Os pés rebolam na cama. Sinto o cotovelo a pairar no ar, oblíquo e sereno. Os cabelos, lianas do amor, aspergem os olhos fechados na procura da liberdade insultada por seres sem pulsões derramadas na urbe.
Lá fora a vida percorre os caminhos do costume. A embriaguez total e permanente envolve as avenidas.
Agora sinto os seios, invulgares, na solidão do corpo. Espraio a reacção das ondas preliminares onde, infantilmente, recolho o suco da mãe ausente. Arrepio-me saber-te no meu lugar. Aonde não há esquecimento nem prazer invertebrado e narciso. Se o eterno confluísse no nosso buraco negro, a vida seria, inacreditavelmente, simples e amorfa: osmótica, sábia e pura.

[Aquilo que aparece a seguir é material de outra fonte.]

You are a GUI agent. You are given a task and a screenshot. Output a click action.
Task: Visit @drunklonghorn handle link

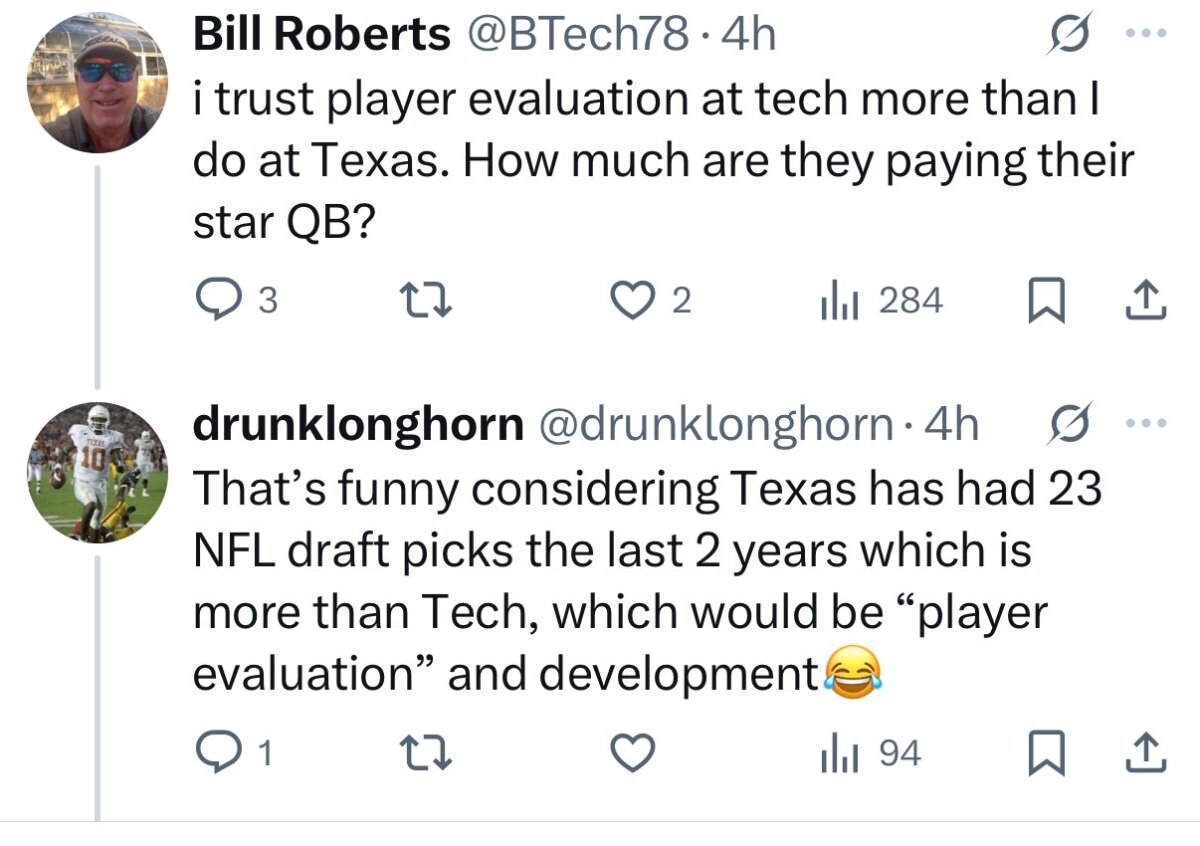(x=715, y=425)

Nos amolgados lençóis, os dedos soltam-se pelas dobras do linho ancestral. A tua voz começa a sussurrar, rouca e prenhe, ecoando nos lares da vizinhança. Num estrebuchar de medo unimos ainda mais as nossas respirações e deixamos a incorrecção periódica dos dias ultrapassar o desgaste rotineiro da vida aprisionada. Aos solavancos trocamos líquidos inquinados e profanamos a inquietude hierofânica das almas. Lavramos a terra rasa de restolho, entre virilhas tumulares.
Ao fim da noite, fomos expulsar os espíritos selvagens numa mesa de café.